The signing ceremony, held at the wildlife division's Hunter Education Building, was replete with back-patting, handshakes and mercifully brief speeches.
But the question most participants wanted answered was: "When does something get done?"
There already has been progress. The first new range is planned for Colorado Springs, beginning in September. A range at the Rocky Mountain Arsenal is another possibility.
Special projects manager Jim Goodyear said the division has retained nationally renowned shooting range designer Clark Vargas, of Jacksonville, Fla., to find sites and determine the needs of various ranges. Vargas, an expert in designing ranges with low noise impact, will meet with the division Friday to recommend some acreage.
Most of the new shooting ranges would be located along the populous Front Range, from Fort Collins to Colorado Springs.

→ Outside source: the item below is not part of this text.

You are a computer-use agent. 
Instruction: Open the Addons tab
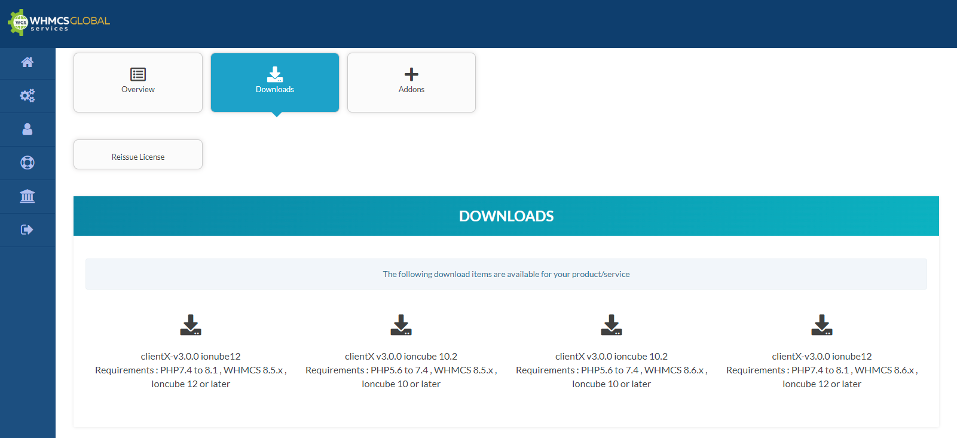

Goodyear said some might be on state or federal land, or on private land purchased for the purpose. "Of course, the Forest Service is the key player," he said.
Bob Leaverton, supervisor of the Pike-San Isabel National Forest and Cimarron and Comanche National grasslands, agreed: "Certainly we don't have development money, but what we do have is land. We need to be at the table for two reasons. Right now we're accommodating probably 80 percent of (shooting opportunity) along the Front Range. Secondly, recreational shooting is an appropriate activity in the national forest."

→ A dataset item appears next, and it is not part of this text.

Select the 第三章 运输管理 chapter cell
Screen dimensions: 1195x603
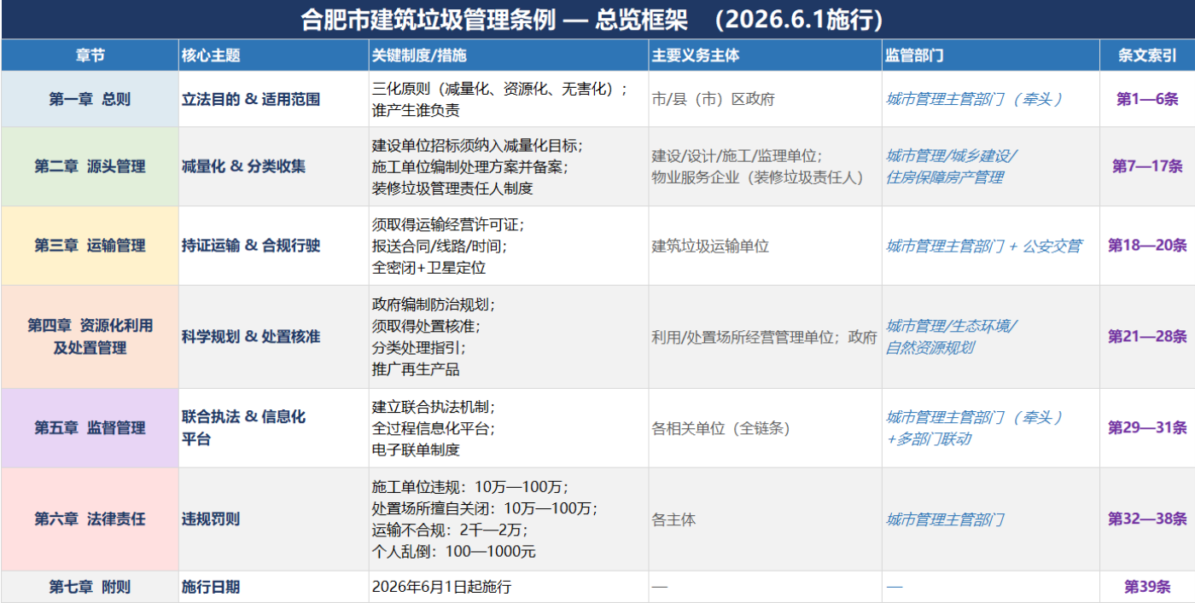point(90,246)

Steve Schreiner, president of the Firearms Coalition of Colorado, said it is time for more shooting ranges on the Front Range. He said he hopes Tuesday's meeting results in three types of ranges.
"I want to see informal, unsupervised ranges where people pick up after themselves.
"Then you should have some intermediate ranges with county services, like trash pickup. Then some mega-ranges in the bigger population areas."
6 Comments | Leave a comment
I have also seen a decline in rifle ranges here in Georgia as well. In fact the closes range to me is a hour away. There are two others ranges, which are pay ranges, both are an additional 30 mintunes more away.
"I want to see informal, unsupervised ranges where people pick up after themselves." I'd like to see it too, but it won't happen folks. The best alternative you can expect is to have a local not-for-profit shooting club arrange a long term lease and contribute your user fees to a cleanup plan. Creating a lead (and copper) mine just won't be allowed by the greenies and their friends in court. Even if, as in the case where I live, there have been lead mines in the area (historically).
The problem with "supervised" ranges is that range officers (or other members) are often unpleasant people who make going to the range a less-than-enjoyable experience, thus driving away potential new shooters.
I'd sure be glad to have a decent range...there's a facility on Rampart Range Road, but there's no dumpster so it becomes a dump itself as folks feel the need to shoot up their old computer monitors and filing cabinets and washing machines...and when there was a dumpster at the site, the idiots who give shooting a bad name,...what else...shot up the dumpster.
Seems to me that Rampart Range Road proves the need for supervised ranges. As stated by Doug, its beyond comprehension how trashed the public lands are there. Also, many veteran gun enthusiasts won't go there because they feel its unsafe...automatic weapons, coolers of beer, poor safety practiced by fellow shooters, etc.
Hmm. . . that link doesn't work for me.